Besides this, the current proliferation of methods and initiatives to assess and communicate environmental performance is leading to confusion and mistrust in environmental performance information (the environmental labels are confusing for at least 48% of consumers and only 6% really trust producers’ claims completely). It also may lead to additional costs for business if they are requested to measure the environmental performance of the product based on different techniques due to the lack of own expert staff on the field and not existence of an specific job position on this sense within the footwear and textile sector.

Consequently, the EU targets the establishment of a common approach proposing the European Product Environmental Footprint (PEF) methodology under The Single Market for Green Products Initiative, to allow member states and the private sector to analyze, display and compare the environmental performance of products, services and companies based on an analysis of environment impacts throughout their lifecycle in a standardized way. For two years and a half now, the PEF method has been tested and widely discussed among different stakeholders in Europe to face several methodological and practical challenges; therefore, while we cannot say categorically, it is highly sure that conducting the environmental footprint for any product sold in the EU will be mandatory in the medium term (similar to the UNE-EN 15804 for products construction).

A the Environmental Footprint methodology is still not a policy reality, only data connected to previous ecolabelling approaches can be displayed in order to show the willingness of the footwear companies to adopt ecolabelling procedures as part of their business model. Regarding the European Product Declaration System, there are no footwear industrial products with an Environmental Product Declaration. In relation to the EU Ecolabel, 239 products and 11 licences belongs to the footwear sector representing only the 0.66% and 0.59% of the 36,403 products comprised by 1,875 licences reported in March 2016 (Ecolabel statistical report). The statistical analysis shows that a limited market penetration of the EU Ecolabel for footwear products still remains. This is due, among other reasons, to the fact of the lack of specific and well-orientated vocational education and training about the Product Environmental Management among the sector.

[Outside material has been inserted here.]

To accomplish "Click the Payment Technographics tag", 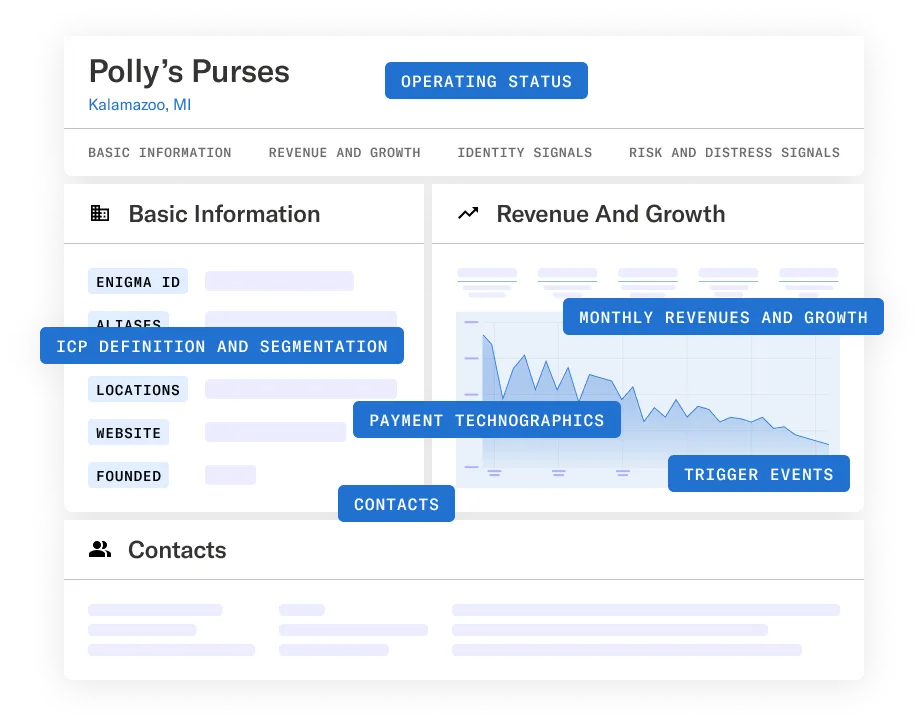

According to this, “Ecotextyle” has ben created with the aim of:

  • Promoting the cooperation between EU organisations on the footwear/textile sector and training providers in order to create a network for the development of mobility, education or innovation projects on this field.
  • Learning about local or international programmes of education and support on product environmental management and sustainable production focused on the acquisition of new professional competences and skills thanks to the combination of formal and non formal methods and the use of ICTs.
  • Create new learning pathways for universities, training centres and SMEs working to cover the gap between VET and the private sector that could make possible to promote their impact on the labour market, reinforce the services provided by them, improve the efficiency of their resources and increase the quality of their training programmes.
  • Enhance the quality and relevance of the learning offer in the footwear and textile sector by developing new innovative approaches and the dissemination of best practices.
  • Foster the provision and the assessment of key-competences for product environmental managers, including basic and transversal skills such as entrepreneurship, projects management, European funding programmes or ICTs.
  • Develop tools for the recognition and transparency of VET skills related to the manufacturing of green products able to promote also the settlement of professional job positions on the field (Ex. Ecolabelling advisor or manager).